The real power of Linear Regression can be seen when there is more than one non-constant feature.
- Predict Price given features Size, Number of bedrooms, Number of bathrooms, Proximity to transportation
- $\Theta_j$ tells us how much each unit increase in feature $\x_j$ affects Price.

The prediction $\y$ is linear in each feature $\x_j$, hence the name *linear* regression

Anyone recognize this expression: $\Theta^T \cdot \x$ ?

It's our friend the dot product, as promised in the introductory lecture.

Watch out, this will be a regularly recurring character in our series.


## Linear Regression in matrix form

We will typically augment $\x$ with the leading "constant feature 1" to capture the intercept.

$$
\begin{array}[lll]\\
\Theta^T & = & (\Theta_0, \Theta_1, \ldots, \Theta_n) \\
\x'^T     & = & (1, \x_1, \ldots, \x_n) \\
\end{array}
$$



We do this for each example in $\X$ so that $\X$ becomes

$
\X' =
\begin{pmatrix}
  1  &\x^{(1)}_1  & \ldots &\x^{(1)}_n \\ 
   1 &\x^{(2)}_1  &\ldots  &\x^{(2)}_n \\ 
   \vdots & \vdots & \ldots &  \vdots \\
   1 &\x^{(m)}_1  &\ldots  &\x^{(m)}_n \\
  \end{pmatrix}
$

We sometimes refer to $\X$ as the *design matrix*.
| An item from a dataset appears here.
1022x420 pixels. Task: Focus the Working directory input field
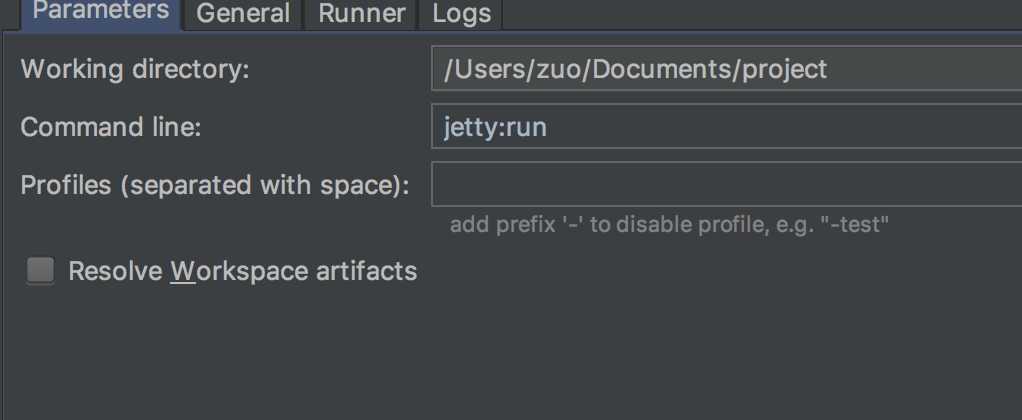coord(727,68)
So we could simultaneously obtain our prediction for *all* training examples by the matrix product

$$
\hat{\y} = \X' \Theta
$$

Using matrix notation 
- mimics an implementation using a language(such as `numPy`) with matrix arithmetic
- allows us to evaluate examples in parallel

## Examples

Some examples
- Predict the Price of a stock given Earnings ($|| \x || = 1$)
- Predict the Price of a stock given Earnings, Dividend, and Sales ($||\x|| = 3$)


In [2]:
print("Done")

Done